----- Text section -----

Exhibit 10.4
AMENDED AND RESTATED
1998 CENTEX CORPORATION
EMPLOYEE NON-QUALIFIED STOCK OPTION PLAN
(Amended and Restated Effective January 1, 2008)
1.
Purpose of the Plan.
This 1998 Centex Corporation Employee
Non-Qualified Stock Option Plan (the “ Plan
”) is intended as an employment incentive to retain in the
employ of Centex Corporation (the “ Company
”), and any Affiliate (including any entity that becomes an
Affiliate), persons of training, experience and ability, to attract
new employees whose services are considered valuable, to encourage
the sense of proprietorship of such persons, and to stimulate the
active interest of such persons in the development and financial
success of the Company. For purposes of the Plan, “
Affiliate ” shall mean any direct or indirect
subsidiary or parent of the Company and any partnership, joint
venture, limited liability company or other business venture or
entity in which the Company owns at least 50% of the ownership
interest in such entity, as determined by the Committee in its sole
and absolute discretion (such determination by the Committee to be
conclusively established by the grant of options by the Committee
to an officer or employee of such an entity); provided, however,
that such entity shall be considered an Affiliate only if it would
be aggregated and treated as a single employer with the Company
under Section 414(b) of the Internal Revenue Code (the “
Code ”) (controlled group of corporations) or
Section 414(c) of the Code (group of trades or businesses under
common control), as applicable, but in applying such Sections of
the Code, an ownership threshold of 50% shall be used as a
substitute for the 80% minimum ownership threshold that appears in,
and otherwise must be used when applying, the applicable provisions
of (a) Section 1563 of the Code and the regulations
thereunder for determining a controlled group of corporations under
Section 414(b) of the Code, and (b) Treasury
Regulation Section 1.414(c)-2 for determining the trades
or businesses that are under common control under Section 414(c) of
the Code. It is further intended each option granted pursuant to
the Plan (herein, an “ Option ”) shall
constitute non-qualified stock options within the meaning of
Section 83 of the Code. Options granted hereunder are intended
to be exempt from the requirements of Section 409A of the
Code, and the Plan shall be interpreted and administered in a
manner consistent with that intent.

----- Information provided -----

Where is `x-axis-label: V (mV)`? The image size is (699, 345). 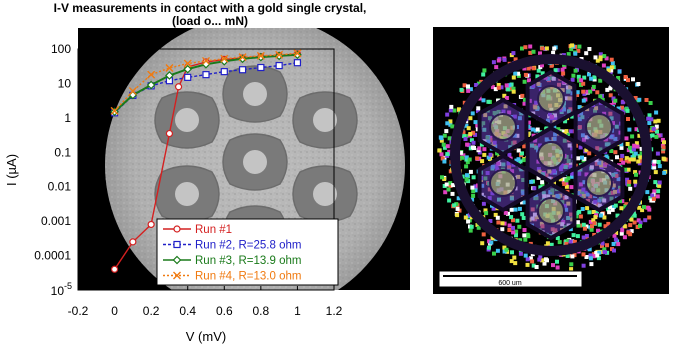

-----

What this exercise asks:
- a) Copy the stock option plan passage between "Exhibit 10.4" and "of the Plan.", inclusive.
- b) Pick up the stock option plan at the point where it ends and continue writing it.

Expected responses:
- a)
Exhibit 10.4
AMENDED AND RESTATED
1998 CENTEX CORPORATION
EMPLOYEE NON-QUALIFIED STOCK OPTION PLAN
(Amended and Restated Effective January 1, 2008)
1.
Purpose of the Plan.

- b)
2.
Administration of the Plan.
The Board of Directors shall appoint
and maintain a Compensation and Stock Option Committee (hereinafter
called the “ Committee ”) of the Board of
Directors to administer the Plan. Subject to the terms and
conditions of the Plan, the Committee shall have full power and
authority to designate persons to whom Options will be granted, to
determine the terms and provisions of respective option agreements
(which need not be identical), and to interpret the provisions and
supervise the administration of the Plan. The Committee shall have
the authority, exercisable in its sole discretion, to grant Options
containing such terms and conditions, consistent with the
provisions of the Plan, as the Committee shall determine.
3.
Designation of Participants.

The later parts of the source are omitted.